Charles Cogen Award winner Mona Romain (second from right) with Teachers’ Retirement System trustees (from left) Tom Brown, Sandra March and Mel Aaronson.
In a fiery speech accepting the Charles Cogen Award, the union’s highest honor and the highlight of Teacher Union Day, Mona Romain, the recently retired UFT assistant treasurer and trustee of the Teachers’ Retirement System, told cheering colleagues, “The union is deep inside me. It took me out of poverty and into the middle class.”
“That’s what unions do,” she declared.
Calling the UFT today a “vibrant, diverse and relevant” organization that Charlie Cogen, the union’s first president, would be proud of, she nevertheless warned against complacency. She stressed the need to fight back against those who call union pension systems unsustainable and want to eliminate them and against those who have declared war on teachers and are spreading misinformation about public schools.
She also lashed out at the corporate education reformers who she said hijacked former UFT President Albert Shanker’s idea of charter schools as laboratories to experiment with new ideas and “turned it into an alternate school system: two forces competing for the same funds” — a situation she termed “insidious.”

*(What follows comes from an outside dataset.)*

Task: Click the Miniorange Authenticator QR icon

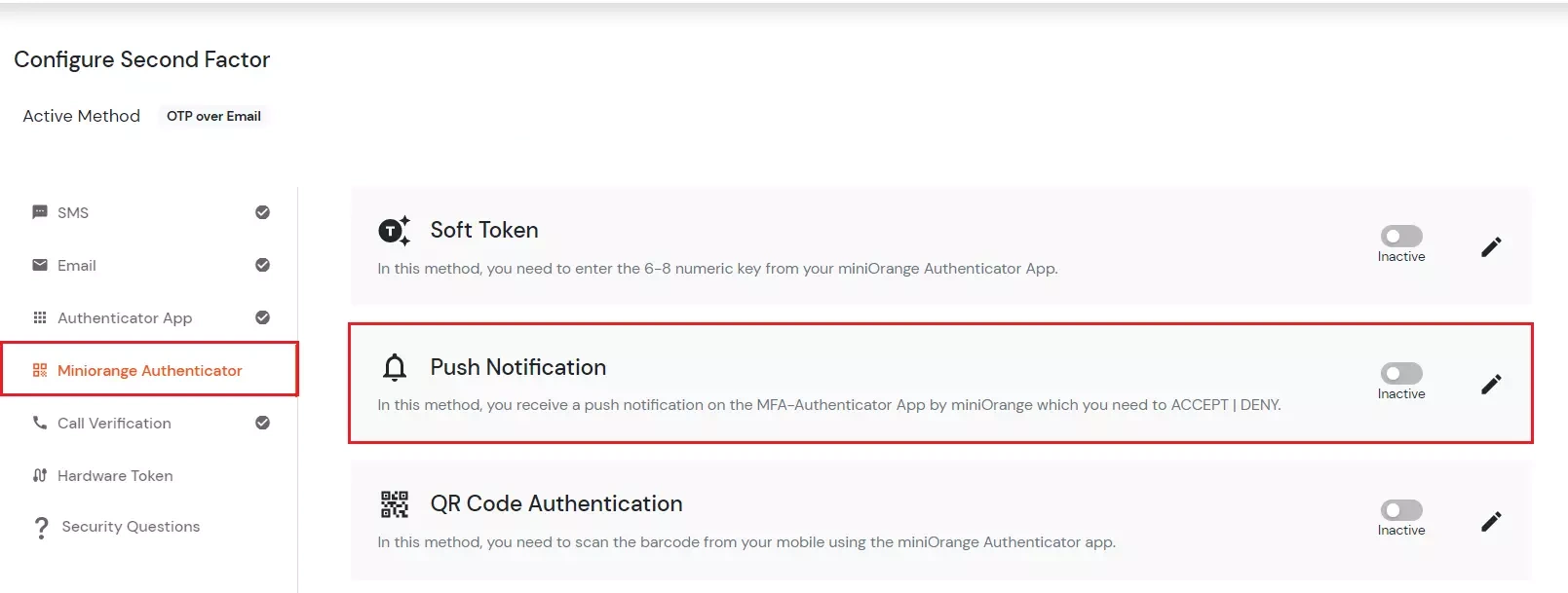Action: 39,370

Working as a math teacher for 20 years, starting in 1971 at IS 246 in Brooklyn and moving on to Tilden HS in 1980, “made me a teacher first and a unionist second,” Romain said. She remembered the strike of 1975, losing dues check-off and the struggle to maintain union solidarity.
In adding the Cogen Award to her long list of union and professional-organization awards and accomplishments, Romain was generous in acknowledging those who helped her along the way, from her earliest days in the classroom to the present. “You don’t do anything by yourself,” she said.
In that spirit, Romain called to the stage Sandra March and Mel Aaronson, her TRS colleagues, and Tom Brown, her successor as assistant treasurer. She introduced March and Aaronson as “my team” — a team that has been together since she joined them at the TRS in 1998 and was named UFT assistant treasurer the following year, a team that ate lunch together every day at noon for 16 years.
UFT President Michael Mulgrew, in introducing her, called Romain “the voice of reason.” March and Aaronson characterized her as graceful, gracious, thoughtful, caring, smart as a whip and also tough. “These two taught me how to fight in nice ways and in not so nice ways,” she said of her fellow trustees.
Romain said she was proudest of her work fighting to protect and improve the pensions and other retirement benefits of the union’s 195,000 members. But she acknowledged that she is worried about what the future holds.
“Pensions are in the crosshairs of the billionaire-funded conservatives who seek to roll back all the rights and benefits we fought so hard for over the last six decades,” she said.
On the human side, Romain, now retired, said that she enjoys nothing more than having FaceTime with her grandchildren in Texas on her iPad.
She thanked her family for coming so far to attend the ceremony and for their support. “They give me the strength to go out and do whatever I do in the world,” she said.
At the reception following the award presentation, Tom Brown said the reaction to her speech from everybody was a resounding “Wow!”